Ten Theophanies by William M. Baker

Ten Theophanies by William M. Baker

Author:William M. Baker [Baker, William M.]
Language: eng
Format: epub
Tags: Religion
Publisher: Jazzybee Verlag
Published: 2017-10-26T22:00:00+00:00


VII. CHRIST THE MASTER OF BRUTE FORCE.

(B. C. 1160. – JUDGES xiii.)

DOES gravitation itself draw men downward with an almost omnipotence more steady and even than the power of sin? Ninety years have not gone before the Israelites are down again prostrate in the dust, their sin taking outward and retributive shape this time in the persons of their Philistine masters. For a sixth time in Old Testament history, the Son of God comes in visible form to their relief. And now there is this much of evolution toward the days of Mary: that it is to a woman He first makes himself known, —but of that hereafter.

Again He reveals himself as "a man." We cannot look too steadily at Christ as such. And there cannot have been much to distinguish Him in outer appearance from other men of his day. In the case of the impotent man healed by Christ beside the pool, when the Jews asked, " What man is that which said unto thee, Take up thy bed and walk?" he that was healed "wist not who it was." As he lay waiting for the troubling of the water a stranger had said to him, "Wilt thou be made whole?" It is evident there was nothing in this one man of a perpetually passing throng of men—Herodians, Romans, Hebrews, newcomers from all parts of the world—to arrest any special attention to himself. Precisely as if to any other inquirer, seeing nothing in this person to awaken any hope that He could do more for him than any other, the impotent man replies, not using the courtesy even of "Rabbi" or "Lord ": "Sir, I have no man, when the water is troubled, to put me into the pool." Even after Christ had spoken to the healed man in the temple, to which he had so naturally hastened to give thanks, all that he could afterward report to the Jews was that it was Jesus which had made him whole, adding not a syllable of description thereto, simply because there was nothing else to say; so plain is it that there was nothing in the face or dress, the aspect or bearing of Christ then or at any time, to divert attention from what He said or did.
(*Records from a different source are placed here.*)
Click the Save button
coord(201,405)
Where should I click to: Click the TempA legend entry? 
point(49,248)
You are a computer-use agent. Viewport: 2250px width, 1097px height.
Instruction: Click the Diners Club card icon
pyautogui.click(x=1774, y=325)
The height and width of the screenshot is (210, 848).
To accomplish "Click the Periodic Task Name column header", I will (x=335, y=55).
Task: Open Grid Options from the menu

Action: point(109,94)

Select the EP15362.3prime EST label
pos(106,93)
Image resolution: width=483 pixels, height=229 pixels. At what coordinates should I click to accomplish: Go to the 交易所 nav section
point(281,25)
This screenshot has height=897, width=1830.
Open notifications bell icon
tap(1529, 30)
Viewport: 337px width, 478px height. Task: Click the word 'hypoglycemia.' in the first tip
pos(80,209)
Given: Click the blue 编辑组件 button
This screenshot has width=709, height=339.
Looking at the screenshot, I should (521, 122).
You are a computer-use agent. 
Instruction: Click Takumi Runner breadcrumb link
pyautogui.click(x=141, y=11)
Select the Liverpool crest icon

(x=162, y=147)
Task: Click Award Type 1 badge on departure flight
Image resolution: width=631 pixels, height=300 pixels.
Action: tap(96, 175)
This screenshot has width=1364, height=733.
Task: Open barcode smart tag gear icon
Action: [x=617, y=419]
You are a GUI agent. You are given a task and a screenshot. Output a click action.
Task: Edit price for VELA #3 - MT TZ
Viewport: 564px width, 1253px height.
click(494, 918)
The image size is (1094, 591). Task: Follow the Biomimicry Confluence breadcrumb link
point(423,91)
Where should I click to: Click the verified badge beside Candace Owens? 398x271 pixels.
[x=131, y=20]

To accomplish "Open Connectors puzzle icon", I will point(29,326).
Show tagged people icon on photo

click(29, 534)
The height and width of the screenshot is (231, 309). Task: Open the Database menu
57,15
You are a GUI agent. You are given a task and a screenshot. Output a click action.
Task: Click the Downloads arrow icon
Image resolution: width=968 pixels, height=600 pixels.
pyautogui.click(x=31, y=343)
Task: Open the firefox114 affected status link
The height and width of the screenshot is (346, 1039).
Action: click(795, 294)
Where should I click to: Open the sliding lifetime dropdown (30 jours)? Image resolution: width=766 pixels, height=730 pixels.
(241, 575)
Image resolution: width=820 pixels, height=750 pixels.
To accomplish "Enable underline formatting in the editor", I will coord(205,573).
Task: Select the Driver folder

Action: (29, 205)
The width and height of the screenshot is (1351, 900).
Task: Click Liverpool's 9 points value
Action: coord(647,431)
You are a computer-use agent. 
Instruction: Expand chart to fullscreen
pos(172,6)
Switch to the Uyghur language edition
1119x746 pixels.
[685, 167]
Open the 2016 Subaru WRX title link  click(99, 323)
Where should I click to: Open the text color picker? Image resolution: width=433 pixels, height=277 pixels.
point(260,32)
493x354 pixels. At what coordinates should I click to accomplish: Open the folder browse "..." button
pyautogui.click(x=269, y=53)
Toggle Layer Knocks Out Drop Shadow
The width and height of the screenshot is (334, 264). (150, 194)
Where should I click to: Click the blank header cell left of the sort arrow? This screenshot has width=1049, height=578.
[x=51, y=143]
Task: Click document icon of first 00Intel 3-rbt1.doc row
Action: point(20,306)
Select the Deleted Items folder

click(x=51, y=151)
When an operation has been performed for the cataract, however successful the operation, the patient is not allowed to use his eyes all at once. For impatient weeks he must wear bandages. Very slowly and cautiously is he allowed to open his eyes, and never at first save in darkened rooms. When Jesus gave their seeing to the blind, this, like everything He does, is perfect. The man born blind, the instant his eyeballs are unlocked, looks up under the broad noon of the brilliant Syrian skies, and sees as any other man does.

The only account he can give of it is: "A man that is called Jesus" has healed him. When pressed upon the subject, all he can suggest concerning his new and wonderful friend is, "He is a prophet.